» Your assignment
Check each line of the entries below for the word "This", and copy the lines that have it.

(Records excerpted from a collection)
------------

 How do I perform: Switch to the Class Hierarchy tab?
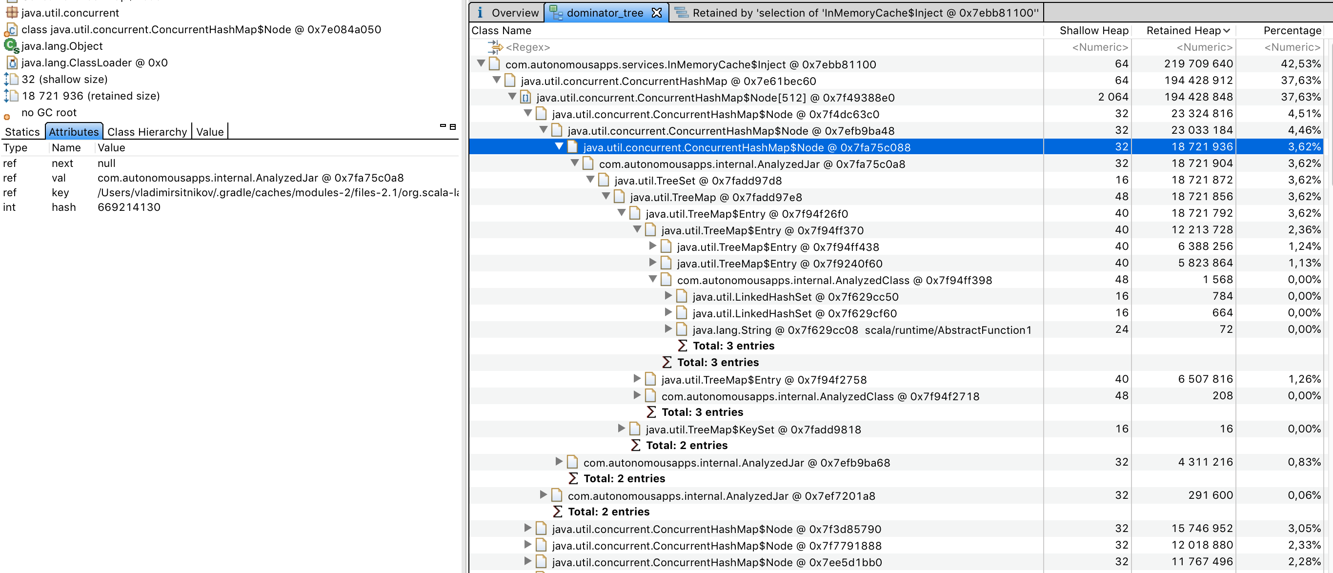tap(147, 131)
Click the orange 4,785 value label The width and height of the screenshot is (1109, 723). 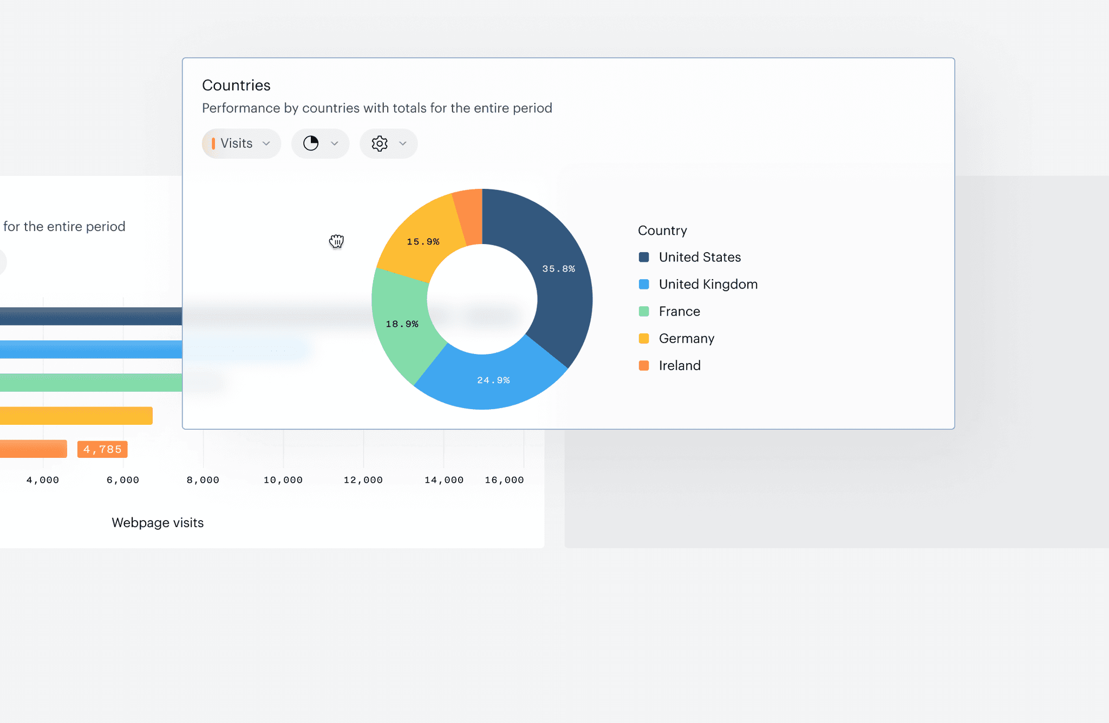coord(102,449)
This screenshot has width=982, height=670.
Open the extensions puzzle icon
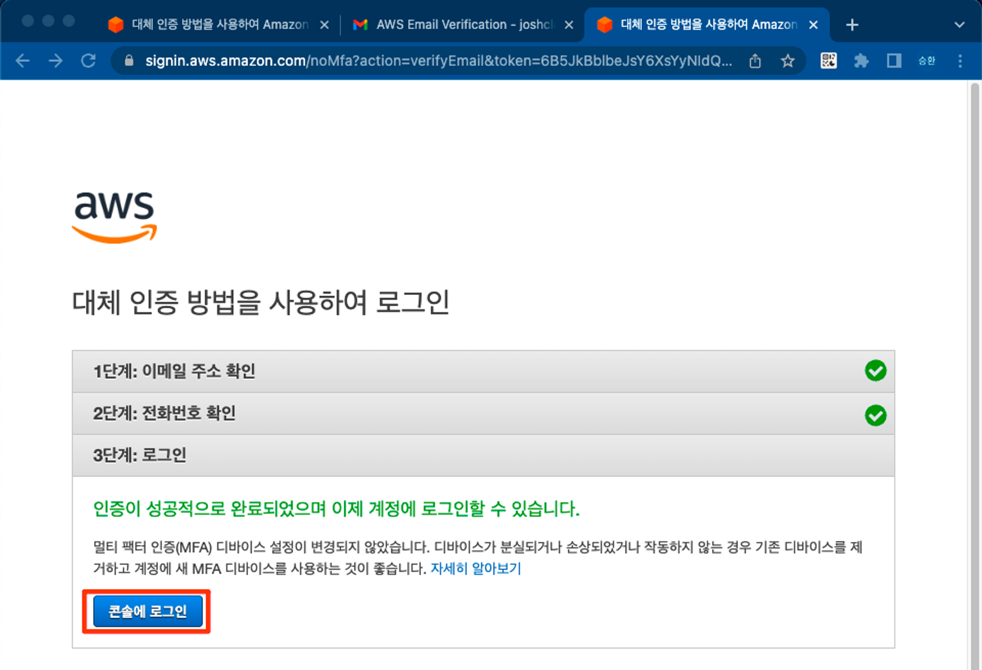pos(861,61)
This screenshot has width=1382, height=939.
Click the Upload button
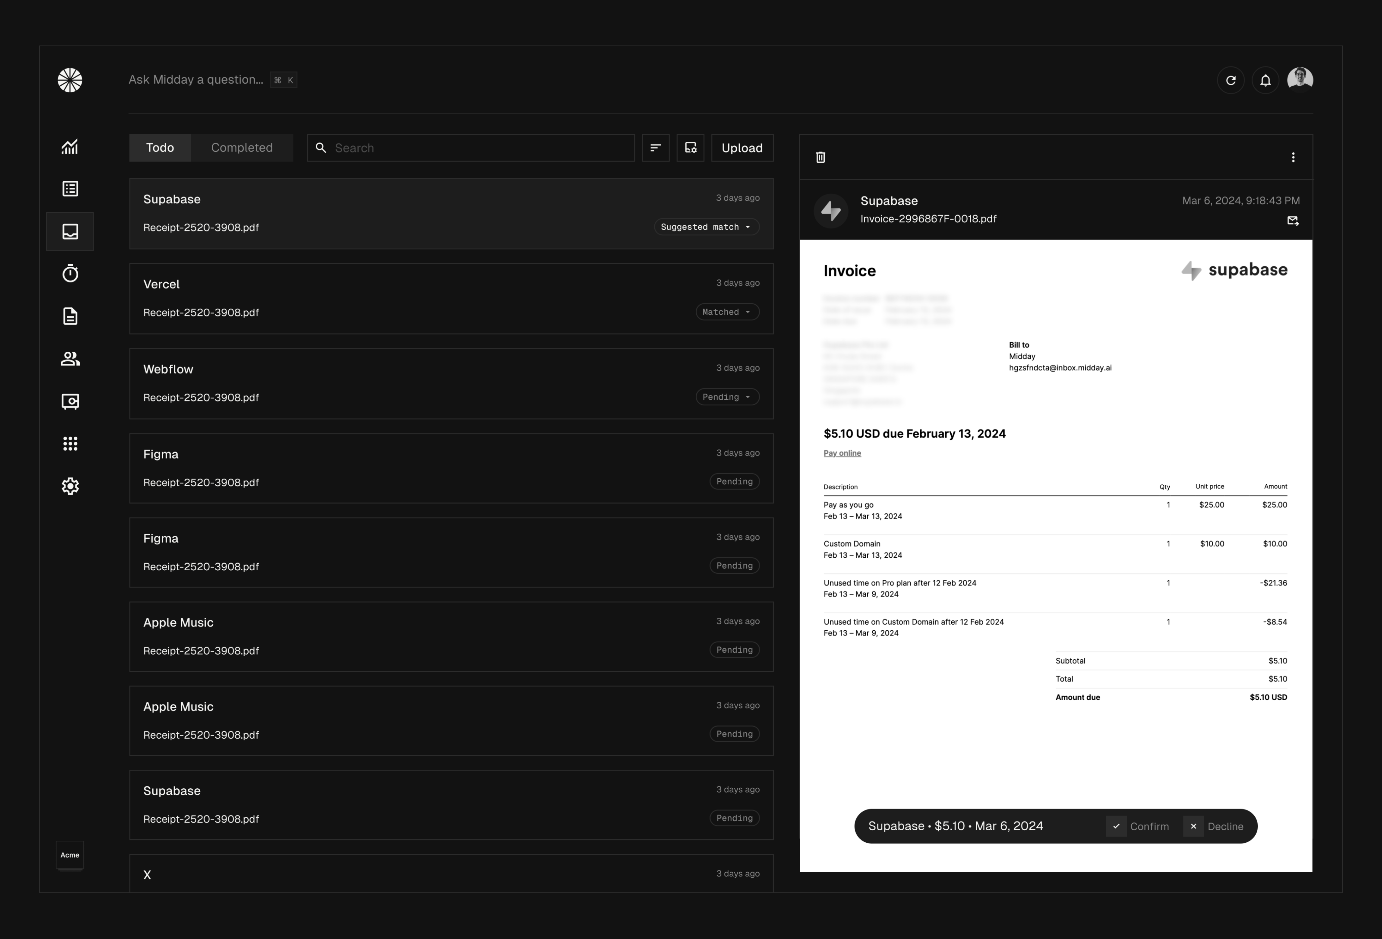[x=742, y=147]
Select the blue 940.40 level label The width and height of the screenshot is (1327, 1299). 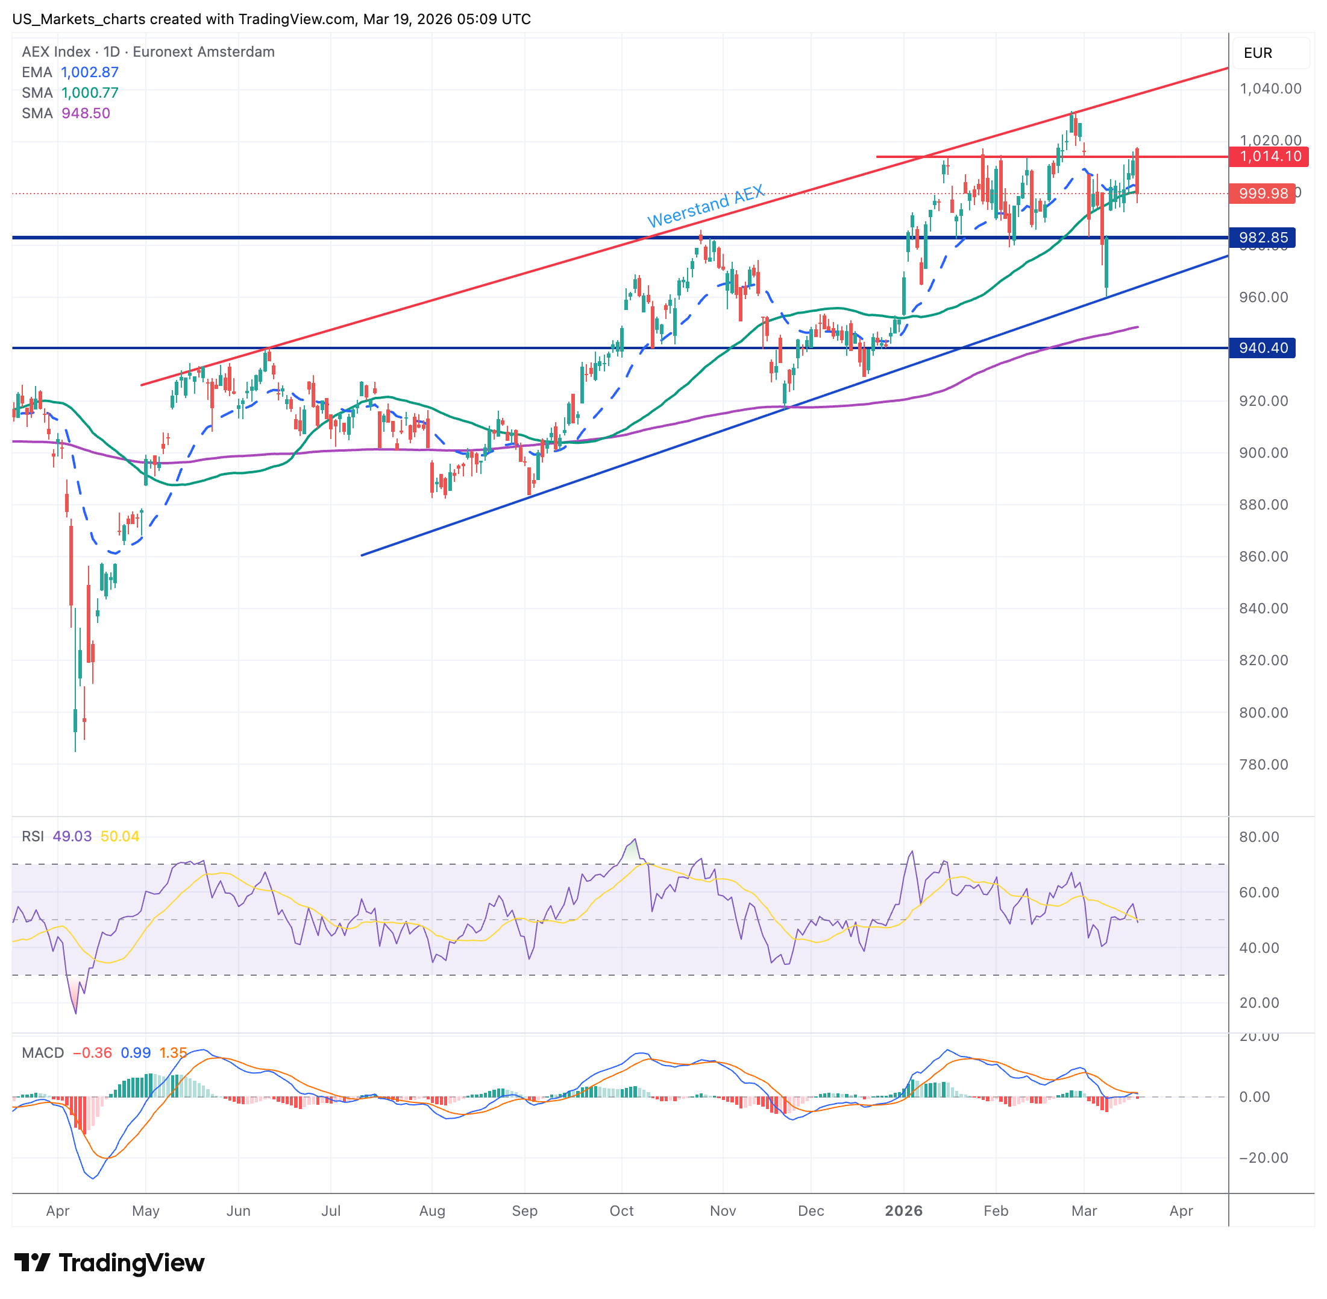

------------

» Answer section
This screenshot has width=982, height=670.
This screenshot has width=1382, height=939.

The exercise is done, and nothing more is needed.